Exercise task 1
List, in order, the steps the comment gives for how garbage collection is currently executed.
Exercise task 2
Please rewrite the part of the comment starting at "for FlatLedgerManager, this" and ending at "is executed.", with "max ledger id" changed to "highest ledger id".

=== Reading text ===

[
https://issues.apache.org/jira/browse/BOOKKEEPER-193?page=com.atlassian.jira.plugin.system.issuetabpanels:comment-tabpanel&focusedCommentId=13238075#comment-13238075
]
Sijie Guo commented on BOOKKEEPER-193:
--------------------------------------
this issue is a bug of the logic of garbage collection. currently the garbage
collection is executed, by first fetching a list of all ledgers, fetching the
active ledgers from bookie, then garbage collecting those active ledgers not in
zookeeper list. there is a time period between fetching list from zookeeper and
fetching list from bookie, if a ledger created in this time period, it would be
garbage collected by mistake.
for FlatLedgerManager, this issue could be fixed easily. Since the ledgers are
created in sequence, we can get the max ledger id when fetching list of all
ledgers from zookeeper, during garbage collection, those ledgers are larger
than max ledger id would not be garbage collected until next garbage collection
is executed.

=== Given entries ===

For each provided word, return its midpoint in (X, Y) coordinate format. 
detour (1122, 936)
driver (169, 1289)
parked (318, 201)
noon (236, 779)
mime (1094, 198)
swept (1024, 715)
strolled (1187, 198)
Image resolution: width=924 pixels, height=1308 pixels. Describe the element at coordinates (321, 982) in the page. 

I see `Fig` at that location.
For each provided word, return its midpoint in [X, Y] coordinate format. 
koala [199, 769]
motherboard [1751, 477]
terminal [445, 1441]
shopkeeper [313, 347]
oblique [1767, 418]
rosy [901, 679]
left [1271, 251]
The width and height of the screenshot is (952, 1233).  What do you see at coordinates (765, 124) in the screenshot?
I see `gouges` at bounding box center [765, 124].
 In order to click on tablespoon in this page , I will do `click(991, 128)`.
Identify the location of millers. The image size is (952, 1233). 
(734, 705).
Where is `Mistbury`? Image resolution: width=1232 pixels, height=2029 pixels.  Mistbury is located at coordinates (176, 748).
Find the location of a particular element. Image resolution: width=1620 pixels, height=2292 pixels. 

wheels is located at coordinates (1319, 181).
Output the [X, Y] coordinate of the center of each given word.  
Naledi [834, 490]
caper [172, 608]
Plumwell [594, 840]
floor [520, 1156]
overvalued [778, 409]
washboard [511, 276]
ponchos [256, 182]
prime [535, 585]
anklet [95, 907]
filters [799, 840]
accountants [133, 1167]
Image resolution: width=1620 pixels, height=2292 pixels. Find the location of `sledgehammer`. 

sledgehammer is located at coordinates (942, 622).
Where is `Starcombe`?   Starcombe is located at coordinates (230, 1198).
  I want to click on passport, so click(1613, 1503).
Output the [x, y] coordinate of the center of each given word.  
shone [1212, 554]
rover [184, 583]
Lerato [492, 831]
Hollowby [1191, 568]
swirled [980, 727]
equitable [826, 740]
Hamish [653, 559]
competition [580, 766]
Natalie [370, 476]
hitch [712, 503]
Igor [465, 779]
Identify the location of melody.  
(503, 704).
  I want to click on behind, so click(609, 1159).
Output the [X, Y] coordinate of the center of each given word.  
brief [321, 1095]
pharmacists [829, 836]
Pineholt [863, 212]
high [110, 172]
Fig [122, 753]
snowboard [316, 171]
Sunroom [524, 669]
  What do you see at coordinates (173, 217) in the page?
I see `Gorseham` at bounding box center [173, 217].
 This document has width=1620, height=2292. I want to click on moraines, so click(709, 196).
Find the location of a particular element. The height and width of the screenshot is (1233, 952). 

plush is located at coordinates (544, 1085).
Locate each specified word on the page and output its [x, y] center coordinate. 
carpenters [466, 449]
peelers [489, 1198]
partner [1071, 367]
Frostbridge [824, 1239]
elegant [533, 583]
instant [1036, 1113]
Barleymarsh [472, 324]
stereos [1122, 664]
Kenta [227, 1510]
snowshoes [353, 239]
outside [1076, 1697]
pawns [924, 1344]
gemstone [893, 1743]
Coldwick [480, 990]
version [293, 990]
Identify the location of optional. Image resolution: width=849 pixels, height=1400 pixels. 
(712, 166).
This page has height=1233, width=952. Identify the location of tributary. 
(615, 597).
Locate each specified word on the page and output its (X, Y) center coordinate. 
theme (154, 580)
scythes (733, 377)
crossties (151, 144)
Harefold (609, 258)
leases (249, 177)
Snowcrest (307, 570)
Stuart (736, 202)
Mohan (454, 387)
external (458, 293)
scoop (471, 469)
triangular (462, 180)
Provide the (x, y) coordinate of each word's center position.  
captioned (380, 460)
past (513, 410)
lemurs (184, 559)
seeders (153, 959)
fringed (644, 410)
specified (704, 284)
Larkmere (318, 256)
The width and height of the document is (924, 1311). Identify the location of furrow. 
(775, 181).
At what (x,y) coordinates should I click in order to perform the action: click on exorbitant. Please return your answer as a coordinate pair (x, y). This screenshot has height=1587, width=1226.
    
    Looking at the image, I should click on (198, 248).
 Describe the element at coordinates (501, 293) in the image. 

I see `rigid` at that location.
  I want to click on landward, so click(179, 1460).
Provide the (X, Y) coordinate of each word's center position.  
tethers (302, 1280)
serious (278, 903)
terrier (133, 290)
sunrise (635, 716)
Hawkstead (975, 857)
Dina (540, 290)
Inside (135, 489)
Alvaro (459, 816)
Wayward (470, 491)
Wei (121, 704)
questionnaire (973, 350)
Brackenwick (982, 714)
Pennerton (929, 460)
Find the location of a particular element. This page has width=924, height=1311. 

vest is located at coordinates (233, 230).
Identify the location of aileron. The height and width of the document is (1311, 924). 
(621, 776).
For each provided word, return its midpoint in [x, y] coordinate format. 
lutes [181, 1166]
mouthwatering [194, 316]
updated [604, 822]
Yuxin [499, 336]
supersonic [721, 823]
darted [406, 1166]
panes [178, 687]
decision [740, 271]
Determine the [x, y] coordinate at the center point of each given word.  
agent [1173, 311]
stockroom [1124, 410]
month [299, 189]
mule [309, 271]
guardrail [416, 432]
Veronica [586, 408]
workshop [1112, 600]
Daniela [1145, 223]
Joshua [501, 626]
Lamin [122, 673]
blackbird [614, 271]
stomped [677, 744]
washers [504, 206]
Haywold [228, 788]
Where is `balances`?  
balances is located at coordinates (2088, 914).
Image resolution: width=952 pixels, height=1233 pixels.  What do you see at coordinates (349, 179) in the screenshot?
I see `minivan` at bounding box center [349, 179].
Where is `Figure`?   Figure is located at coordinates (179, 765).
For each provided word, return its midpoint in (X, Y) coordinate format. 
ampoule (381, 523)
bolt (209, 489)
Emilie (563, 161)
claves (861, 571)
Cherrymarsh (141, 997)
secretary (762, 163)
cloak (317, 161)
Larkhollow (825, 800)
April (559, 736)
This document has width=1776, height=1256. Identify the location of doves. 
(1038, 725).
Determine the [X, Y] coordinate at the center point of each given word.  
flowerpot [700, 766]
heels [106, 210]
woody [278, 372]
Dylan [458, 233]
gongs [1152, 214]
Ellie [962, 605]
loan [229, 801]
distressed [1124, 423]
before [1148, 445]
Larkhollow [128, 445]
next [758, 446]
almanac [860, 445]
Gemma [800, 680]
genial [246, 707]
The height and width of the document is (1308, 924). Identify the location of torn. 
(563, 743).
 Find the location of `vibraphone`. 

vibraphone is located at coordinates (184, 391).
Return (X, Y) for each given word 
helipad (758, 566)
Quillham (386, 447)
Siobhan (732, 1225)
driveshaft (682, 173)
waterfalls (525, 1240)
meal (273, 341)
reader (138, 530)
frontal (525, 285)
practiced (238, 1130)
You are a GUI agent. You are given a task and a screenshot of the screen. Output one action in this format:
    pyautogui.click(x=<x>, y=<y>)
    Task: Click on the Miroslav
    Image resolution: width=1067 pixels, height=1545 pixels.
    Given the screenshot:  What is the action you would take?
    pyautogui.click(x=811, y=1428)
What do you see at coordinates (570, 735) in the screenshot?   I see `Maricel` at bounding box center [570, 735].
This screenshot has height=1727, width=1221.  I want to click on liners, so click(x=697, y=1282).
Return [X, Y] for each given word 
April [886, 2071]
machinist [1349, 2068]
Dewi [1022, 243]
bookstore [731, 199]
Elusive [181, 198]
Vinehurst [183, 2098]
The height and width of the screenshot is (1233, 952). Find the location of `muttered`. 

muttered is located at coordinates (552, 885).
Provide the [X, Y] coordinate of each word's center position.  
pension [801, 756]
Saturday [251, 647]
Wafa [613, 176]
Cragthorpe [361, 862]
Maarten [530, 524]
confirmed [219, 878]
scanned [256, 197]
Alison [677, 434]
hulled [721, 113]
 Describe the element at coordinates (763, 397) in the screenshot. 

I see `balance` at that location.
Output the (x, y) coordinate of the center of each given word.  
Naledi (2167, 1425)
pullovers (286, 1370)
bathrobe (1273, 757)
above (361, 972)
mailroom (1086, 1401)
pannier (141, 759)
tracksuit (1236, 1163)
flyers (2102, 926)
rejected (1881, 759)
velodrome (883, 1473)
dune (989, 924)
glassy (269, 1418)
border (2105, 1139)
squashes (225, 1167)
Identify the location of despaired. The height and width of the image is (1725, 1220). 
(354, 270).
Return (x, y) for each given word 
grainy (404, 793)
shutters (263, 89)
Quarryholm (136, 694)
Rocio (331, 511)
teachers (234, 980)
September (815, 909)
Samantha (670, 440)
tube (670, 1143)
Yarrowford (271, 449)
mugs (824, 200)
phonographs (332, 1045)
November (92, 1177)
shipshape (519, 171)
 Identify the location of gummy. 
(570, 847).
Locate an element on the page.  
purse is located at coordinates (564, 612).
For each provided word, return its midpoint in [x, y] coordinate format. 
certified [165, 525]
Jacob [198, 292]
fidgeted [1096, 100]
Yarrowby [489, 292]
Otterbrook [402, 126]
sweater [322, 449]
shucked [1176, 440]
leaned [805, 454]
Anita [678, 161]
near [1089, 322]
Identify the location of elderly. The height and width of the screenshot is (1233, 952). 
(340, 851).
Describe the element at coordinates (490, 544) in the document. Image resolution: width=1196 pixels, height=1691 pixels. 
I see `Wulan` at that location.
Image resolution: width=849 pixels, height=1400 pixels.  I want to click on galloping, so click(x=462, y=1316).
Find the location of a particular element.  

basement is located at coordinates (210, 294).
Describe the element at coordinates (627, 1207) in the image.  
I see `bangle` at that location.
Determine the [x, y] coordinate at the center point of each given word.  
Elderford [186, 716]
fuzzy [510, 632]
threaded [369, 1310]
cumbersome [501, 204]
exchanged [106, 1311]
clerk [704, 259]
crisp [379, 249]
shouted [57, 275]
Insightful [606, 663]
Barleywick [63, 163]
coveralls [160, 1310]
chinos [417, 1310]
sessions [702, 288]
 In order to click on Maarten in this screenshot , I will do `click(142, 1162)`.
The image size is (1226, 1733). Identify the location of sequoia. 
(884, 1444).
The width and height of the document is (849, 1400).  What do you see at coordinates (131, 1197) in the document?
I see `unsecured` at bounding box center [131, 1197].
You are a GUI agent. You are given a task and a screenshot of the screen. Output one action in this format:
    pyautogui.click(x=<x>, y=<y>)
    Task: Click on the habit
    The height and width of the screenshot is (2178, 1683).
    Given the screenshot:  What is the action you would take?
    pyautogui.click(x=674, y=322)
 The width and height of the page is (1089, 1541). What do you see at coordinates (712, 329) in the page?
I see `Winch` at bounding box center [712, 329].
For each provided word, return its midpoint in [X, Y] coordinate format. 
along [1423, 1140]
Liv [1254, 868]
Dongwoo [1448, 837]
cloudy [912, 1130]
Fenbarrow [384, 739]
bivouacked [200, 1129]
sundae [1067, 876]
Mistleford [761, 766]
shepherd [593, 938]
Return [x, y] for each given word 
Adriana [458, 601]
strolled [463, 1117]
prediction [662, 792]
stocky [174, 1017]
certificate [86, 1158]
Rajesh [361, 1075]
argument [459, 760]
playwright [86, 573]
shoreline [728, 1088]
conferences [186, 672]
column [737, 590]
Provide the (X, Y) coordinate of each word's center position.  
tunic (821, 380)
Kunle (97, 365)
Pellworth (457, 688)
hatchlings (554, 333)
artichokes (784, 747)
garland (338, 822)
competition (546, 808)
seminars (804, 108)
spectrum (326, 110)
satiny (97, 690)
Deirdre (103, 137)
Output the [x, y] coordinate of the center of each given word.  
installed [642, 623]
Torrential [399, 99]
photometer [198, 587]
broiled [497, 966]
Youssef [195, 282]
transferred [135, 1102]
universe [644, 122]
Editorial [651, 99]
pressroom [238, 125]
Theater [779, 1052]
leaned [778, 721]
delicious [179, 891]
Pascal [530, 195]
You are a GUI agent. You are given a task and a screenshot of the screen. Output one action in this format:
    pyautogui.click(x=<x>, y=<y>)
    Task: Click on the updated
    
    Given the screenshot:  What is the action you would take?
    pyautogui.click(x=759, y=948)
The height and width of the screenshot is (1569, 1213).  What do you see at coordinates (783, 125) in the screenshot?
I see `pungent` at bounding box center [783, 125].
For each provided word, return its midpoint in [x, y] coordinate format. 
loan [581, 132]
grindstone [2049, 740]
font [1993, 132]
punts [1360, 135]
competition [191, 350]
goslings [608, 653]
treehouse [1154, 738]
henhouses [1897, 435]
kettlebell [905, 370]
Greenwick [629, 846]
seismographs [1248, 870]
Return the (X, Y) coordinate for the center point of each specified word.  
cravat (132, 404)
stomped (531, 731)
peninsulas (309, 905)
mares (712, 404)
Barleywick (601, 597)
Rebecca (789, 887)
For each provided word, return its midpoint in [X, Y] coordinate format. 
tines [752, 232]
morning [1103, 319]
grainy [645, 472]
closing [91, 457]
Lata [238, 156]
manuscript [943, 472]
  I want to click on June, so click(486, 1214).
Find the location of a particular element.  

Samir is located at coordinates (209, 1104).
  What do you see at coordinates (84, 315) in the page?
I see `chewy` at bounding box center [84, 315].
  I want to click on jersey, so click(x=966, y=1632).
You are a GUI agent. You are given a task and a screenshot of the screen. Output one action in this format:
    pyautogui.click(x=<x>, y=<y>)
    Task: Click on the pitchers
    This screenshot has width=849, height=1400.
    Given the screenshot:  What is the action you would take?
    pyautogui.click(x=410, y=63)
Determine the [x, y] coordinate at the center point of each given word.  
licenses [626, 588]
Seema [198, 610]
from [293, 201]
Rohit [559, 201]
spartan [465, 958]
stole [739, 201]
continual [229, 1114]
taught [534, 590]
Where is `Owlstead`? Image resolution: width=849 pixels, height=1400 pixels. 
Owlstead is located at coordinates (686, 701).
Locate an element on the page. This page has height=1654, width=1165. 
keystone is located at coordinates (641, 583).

===

Problem solution 1
1. Fetching a list of all ledgers
2. Fetching the active ledgers from bookie
3. Garbage collecting those active ledgers not in the zookeeper list

Problem solution 2
for FlatLedgerManager, this issue could be fixed easily. Since the ledgers are
created in sequence, we can get the highest ledger id when fetching list of all
ledgers from zookeeper, during garbage collection, those ledgers are larger
than highest ledger id would not be garbage collected until next garbage collection
is executed.